Near the end of every year an assortment of top-ten lists proliferates claiming to identify the best work in fiction, nonfiction, biography, and much more. Sometimes the choices make sense, but most often they simply reflect the reading habits and biases of committee members trying to cope with evaluating too many books in too little time. I propose to do something different for this year and every year I am permitted to do so: provide commentary on a small selection of books that reveal the extraordinary range and diversity of the genre while, in some cases, also pointing out missed opportunities and problematic maneuvers in the biographies at hand.

The historical biography is one of the enduring branches of the genre. Apparently there cannot be too many biographies of Napoleon, or General Grant, or in this case, General Sherman. This year James Lee McDonough in William Tecumseh Sherman: In the Service of My Country presents a figure who very much corresponds with the one portrayed in Robert L. O’Connell’s Fierce Patriot: The Tangled Lives of William Tecumseh Sherman, which is perhaps why O’Connell calls McDonough’s book “superbly researched and richly detailed” on the jacket of this book. And so it is: a biography that is the product of a historian’s lifelong study, including books on several Civil War battles. Fierce Patriot is a kind of biography built out of a lifetime’s work.

If you have read O’Connell, you may well ask, “Do I need to read McDonough?” Absolutely.
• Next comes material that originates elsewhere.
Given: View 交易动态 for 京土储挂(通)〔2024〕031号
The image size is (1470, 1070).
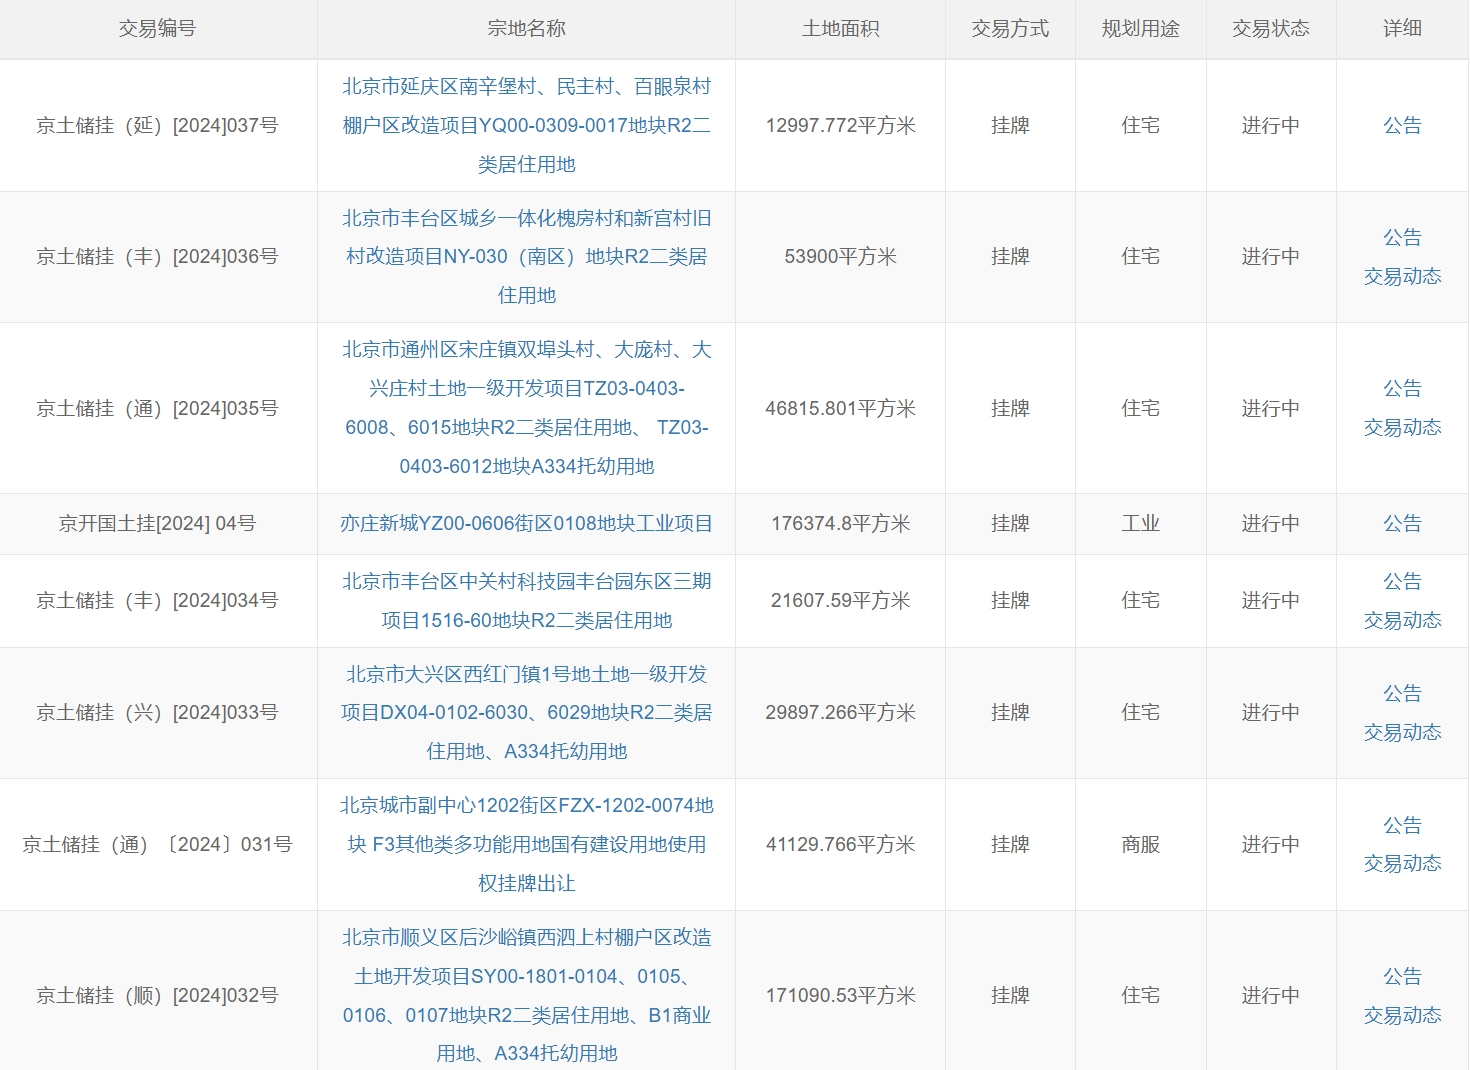Looking at the screenshot, I should (1402, 864).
For one thing, O’Connell, as his subtitle indicates, tends to carve Sherman up, claiming that watching him in other biographies is like being at a “three-ring circus … too distracting to watch all simultaneously,” which is what previous biographers have tried to do. So O’Connell splits Sherman into three narratives, as if that rectifies the problem in previous biographies: “the strategic man, the general, the human being.” Each narrative is taut and well done, and yet there are overlaps that result in [End Page 681] repetitions that mar our cumulative understanding of Sherman’s motivations and achievements. It is disconcerting to return to his childhood in the middle of O’Connell’s book when that childhood—especially Sherman’s father’s early death and his adoption by a prominent Ohio politician—so clearly influenced Sherman’s choices and behavior. To a biographer like McDonough, the romance is in the details, which partly explains why McDonough’s biography is more than three hundred pages longer than O’Connell’s.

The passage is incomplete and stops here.